For a controller I'd use the 3.3V Arduino Pro Mini or an Adafruit Pro Trinket. Both are small and cheap and will get the job done. Take servo power directly from the battery pack and use a regulator to step down the pack voltage for the Arduino. Adafruit also has a small sound board that would work and you can wire the LED back light directly to an output pin.
Post by propmaster2000 on Jan 17, 2017 14:24:09 GMT
Hi hobib, Another option to consider:
I have used both servo and plan geared motor drives. Many times I have used low voltage DC motors that have gear driven shafts. They have a fair amount of torque and speed. The thing you need to know is that since there is no feedback to stop the motor, you will need end travel DPST micro switches (N.O. / N.C. contacts) to stop the motor at the top and bottom of the puppets motion.

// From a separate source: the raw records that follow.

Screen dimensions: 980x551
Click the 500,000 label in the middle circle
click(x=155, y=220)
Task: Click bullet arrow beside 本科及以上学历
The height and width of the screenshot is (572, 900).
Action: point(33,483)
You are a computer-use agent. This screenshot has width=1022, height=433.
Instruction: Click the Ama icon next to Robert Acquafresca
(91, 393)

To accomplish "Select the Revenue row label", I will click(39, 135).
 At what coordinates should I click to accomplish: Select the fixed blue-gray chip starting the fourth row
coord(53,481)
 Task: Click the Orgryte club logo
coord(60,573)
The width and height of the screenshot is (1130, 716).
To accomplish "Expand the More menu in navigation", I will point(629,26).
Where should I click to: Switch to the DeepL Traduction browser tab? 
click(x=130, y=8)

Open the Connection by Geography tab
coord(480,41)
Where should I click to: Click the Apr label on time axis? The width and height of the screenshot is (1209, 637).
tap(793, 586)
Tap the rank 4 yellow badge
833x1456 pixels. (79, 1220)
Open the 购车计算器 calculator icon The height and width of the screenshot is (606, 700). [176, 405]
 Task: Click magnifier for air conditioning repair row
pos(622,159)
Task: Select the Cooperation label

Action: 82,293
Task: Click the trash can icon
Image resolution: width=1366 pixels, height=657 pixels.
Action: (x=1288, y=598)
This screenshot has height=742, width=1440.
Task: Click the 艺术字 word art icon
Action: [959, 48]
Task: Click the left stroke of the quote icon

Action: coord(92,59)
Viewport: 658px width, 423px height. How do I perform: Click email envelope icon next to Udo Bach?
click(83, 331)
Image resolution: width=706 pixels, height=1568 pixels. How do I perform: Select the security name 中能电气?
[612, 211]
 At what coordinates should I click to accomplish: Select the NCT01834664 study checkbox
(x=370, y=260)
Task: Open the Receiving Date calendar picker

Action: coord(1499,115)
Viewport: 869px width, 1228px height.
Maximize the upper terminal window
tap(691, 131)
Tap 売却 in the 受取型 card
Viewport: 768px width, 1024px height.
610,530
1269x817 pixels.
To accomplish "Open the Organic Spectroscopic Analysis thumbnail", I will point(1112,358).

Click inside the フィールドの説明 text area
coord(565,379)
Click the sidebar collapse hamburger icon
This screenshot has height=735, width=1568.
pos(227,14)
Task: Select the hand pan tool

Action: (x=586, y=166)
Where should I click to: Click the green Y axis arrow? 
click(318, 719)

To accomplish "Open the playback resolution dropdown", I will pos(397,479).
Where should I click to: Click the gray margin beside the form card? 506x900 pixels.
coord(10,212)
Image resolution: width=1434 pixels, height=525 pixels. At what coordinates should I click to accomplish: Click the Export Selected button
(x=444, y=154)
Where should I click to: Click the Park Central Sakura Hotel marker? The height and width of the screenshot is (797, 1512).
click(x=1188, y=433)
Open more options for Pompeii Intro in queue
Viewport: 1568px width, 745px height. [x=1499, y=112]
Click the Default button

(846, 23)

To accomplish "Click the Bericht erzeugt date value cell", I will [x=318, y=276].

Since the motors are DC, you can reverse the polarity to change it's direction. When the puppet reaches the top of it's 3" travel, the upper micro-switch will open removing voltage. When you reverse the polarity, a DIODE will allow the motor to see this voltage and start down to the bottom until it hits the lower switch and diode and stops. Then the process starts over.
To reverse polarity, you can use a simple circuit with a DPDT relay wired as an X. Normally open and closed contacts of the relay are the key.
The positive and negative DC will go into the two poles wired as an X, then out the common of each relays contacts. When you energize the relay coil with a switch, the polarity is allowed to change at the commons and to the motor. The motor speed is set by it's voltage.
As a motion slide for the puppet, you could use two brass tubes (one outside the other like a piston). nested together to create this slide action. The inner tube would be mounted securely at the bottom, while the outer tube is allowed to slide up and down freely. Micro switches would be located at the top and bottom of it's travel. The brass tubes would be large enough to give the puppet good, secure movement. The outer tube would be attached to the inside of the puppet. Also, I have found that PVC pipe is another good inexpensive option. One tube inside another could be used to support the puppet and move up and down with a slot in one tube and a pin in the other. You can then use a cable and pulley setup attached to the motor shaft to move the outer tube up and down. There is no clutch on gear driven motors, so the shaft will turn where it wants. If you design a rubber wheel setup, that might give you some "slip" if it jams up.
I think if the lid of the hat is made light enough, the puppet would just push the lid open when it comes up and falls when it goes back to home position. Your sound circuit could be wired to the control relay as well.
Please note: This information should be used as reference only. You should have a good understanding of electronics before attempting. . . .
Post by propmaster2000 on Jan 20, 2017 18:29:47 GMT
Hi again Hobib,
Since my last post, I wanted to mock up a prototype of my design explanation above. I decided to go the PVC route instead of brass tube. Since the mock up started to get a bit larger then I anticipated. There are two sizes of PVC, 1 MODIFIED servo motor, two pulleys and cable, 2 micro limit switches and small relay to change the polarity to the drive motor. The motor started out as a non-continuous rotation servo drive. Since the gear ratio was good for the torque I need, I removed all the electronic feedback and control circuits. Also, the mechanical stop pin was taken out to allow the motor to rotate 360.